Entries from a dataset
========================================

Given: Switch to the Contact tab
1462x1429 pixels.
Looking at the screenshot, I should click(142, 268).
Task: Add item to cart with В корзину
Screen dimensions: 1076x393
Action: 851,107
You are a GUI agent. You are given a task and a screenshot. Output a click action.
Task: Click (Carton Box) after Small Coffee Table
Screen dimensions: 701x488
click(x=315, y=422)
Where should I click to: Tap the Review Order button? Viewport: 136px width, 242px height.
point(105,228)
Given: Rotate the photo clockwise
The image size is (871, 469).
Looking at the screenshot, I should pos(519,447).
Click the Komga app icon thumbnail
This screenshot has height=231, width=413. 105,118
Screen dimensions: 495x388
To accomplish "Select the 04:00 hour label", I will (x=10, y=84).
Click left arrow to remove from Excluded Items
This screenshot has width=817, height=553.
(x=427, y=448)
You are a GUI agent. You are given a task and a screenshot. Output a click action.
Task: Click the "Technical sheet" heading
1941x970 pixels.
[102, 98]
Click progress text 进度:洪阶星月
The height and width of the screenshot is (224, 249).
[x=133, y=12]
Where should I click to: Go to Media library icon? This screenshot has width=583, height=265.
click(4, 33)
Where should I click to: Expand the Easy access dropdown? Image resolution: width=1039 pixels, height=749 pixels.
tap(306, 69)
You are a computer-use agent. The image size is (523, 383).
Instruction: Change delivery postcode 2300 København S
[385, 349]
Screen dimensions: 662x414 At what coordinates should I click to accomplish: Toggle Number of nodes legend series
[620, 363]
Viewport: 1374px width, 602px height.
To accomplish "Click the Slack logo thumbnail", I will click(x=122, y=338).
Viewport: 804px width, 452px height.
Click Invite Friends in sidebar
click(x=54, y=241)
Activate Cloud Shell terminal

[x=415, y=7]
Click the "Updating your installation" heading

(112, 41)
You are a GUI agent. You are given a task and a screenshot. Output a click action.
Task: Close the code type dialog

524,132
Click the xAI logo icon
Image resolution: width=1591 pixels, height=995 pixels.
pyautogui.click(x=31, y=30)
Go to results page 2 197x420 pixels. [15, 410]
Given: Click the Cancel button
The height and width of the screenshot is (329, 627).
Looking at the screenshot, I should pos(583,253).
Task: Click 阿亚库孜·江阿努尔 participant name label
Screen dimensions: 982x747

========================================

Duplicate every line of the listing above without any changes.

Given: Switch to the Contact tab
1462x1429 pixels.
Looking at the screenshot, I should click(142, 268).
Task: Add item to cart with В корзину
Screen dimensions: 1076x393
Action: 851,107
You are a GUI agent. You are given a task and a screenshot. Output a click action.
Task: Click (Carton Box) after Small Coffee Table
Screen dimensions: 701x488
click(x=315, y=422)
Where should I click to: Tap the Review Order button? Viewport: 136px width, 242px height.
point(105,228)
Given: Rotate the photo clockwise
The image size is (871, 469).
Looking at the screenshot, I should pos(519,447).
Click the Komga app icon thumbnail
This screenshot has height=231, width=413. 105,118
Screen dimensions: 495x388
To accomplish "Select the 04:00 hour label", I will (x=10, y=84).
Click left arrow to remove from Excluded Items
This screenshot has width=817, height=553.
(x=427, y=448)
You are a GUI agent. You are given a task and a screenshot. Output a click action.
Task: Click the "Technical sheet" heading
1941x970 pixels.
[102, 98]
Click progress text 进度:洪阶星月
The height and width of the screenshot is (224, 249).
[x=133, y=12]
Where should I click to: Go to Media library icon? This screenshot has width=583, height=265.
click(4, 33)
Where should I click to: Expand the Easy access dropdown? Image resolution: width=1039 pixels, height=749 pixels.
tap(306, 69)
You are a computer-use agent. The image size is (523, 383).
Instruction: Change delivery postcode 2300 København S
[385, 349]
Screen dimensions: 662x414 At what coordinates should I click to accomplish: Toggle Number of nodes legend series
[620, 363]
Viewport: 1374px width, 602px height.
To accomplish "Click the Slack logo thumbnail", I will click(x=122, y=338).
Viewport: 804px width, 452px height.
Click Invite Friends in sidebar
click(x=54, y=241)
Activate Cloud Shell terminal

[x=415, y=7]
Click the "Updating your installation" heading

(112, 41)
You are a GUI agent. You are given a task and a screenshot. Output a click action.
Task: Close the code type dialog

524,132
Click the xAI logo icon
Image resolution: width=1591 pixels, height=995 pixels.
pyautogui.click(x=31, y=30)
Go to results page 2 197x420 pixels. [15, 410]
Given: Click the Cancel button
The height and width of the screenshot is (329, 627).
Looking at the screenshot, I should pos(583,253).
Task: Click 阿亚库孜·江阿努尔 participant name label
Screen dimensions: 982x747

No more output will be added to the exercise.